L’impact comptable de la reprise de la dette de la SNCF

La reprise de la dette de la SNCF par l’État, souvent envisagée par les gouvernements précédents, mais toujours repoussée devrait cette fois intervenir. Sur les 47 milliards d’euros qui, actuellement, plombent les comptes de la société publique, l’État devrait en reprendre 35 et ce, en 2 temps : 25 milliards seront transférés avant le 1er janvier 2020, puis les 10 milliards restants avant le 1er janvier 2022. Cette opération devrait permettre à la SNCF de retrouver des capacités d’investissement et ainsi d’être en meilleure situation pour affronter un marché bientôt ouvert à la concurrence.
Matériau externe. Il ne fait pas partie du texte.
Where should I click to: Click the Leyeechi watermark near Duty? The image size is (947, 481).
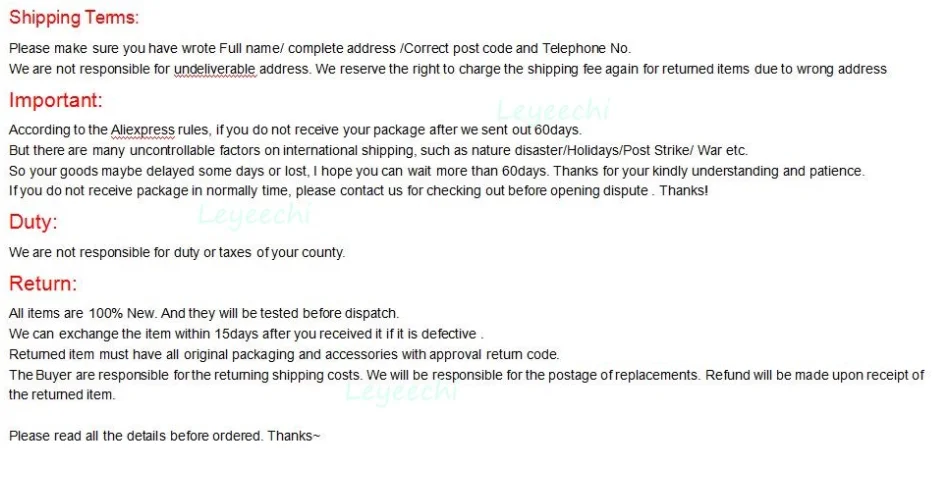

Une dégradation du déficit public La reprise de ces 35 milliards d’euros va de facto augmenter les dettes de l’État. Selon les calculs de Joël Giraud, le rapporteur général de la commission des Finances à l’Assemblée, la réintégration de la première tranche de 25 milliards d’euros devrait représenter une hausse du déficit de l’ordre de 1 point de PIB. Au lieu du 0,9 % prévu en 2020, il devrait donc atteindre 1,9 %. Quant à la seconde tranche de 10 milliards d’euros, elle pourrait empêcher la France de renouer avec l’équilibre budgétaire en 2022 : l’excédent de 0,3 % attendu pourrait ainsi se transformer en déficit de 0,1 %. Une estimation contestée par Bercy. Dans un communiqué, le ministère des Finances précise ainsi que « l’analyse des autorités françaises est que la dette de SNCF réseau pourrait être reclassifiée dans la dette publique sans impact direct sur le déficit public. Dès lors, il n’est pas possible aujourd’hui de se prononcer sur l’impact sur la trajectoire des finances publiques de la prise en charge de la dette de la SNCF par l’État ». Mais quelle que soit la règle comptable appliquée à la reprise de cette dette de 35 milliards d’euros, rappelle Les Echos, elle donnera lieu à une prise en charge annuelle que le quotidien évalue à 1,2 milliard d’euros.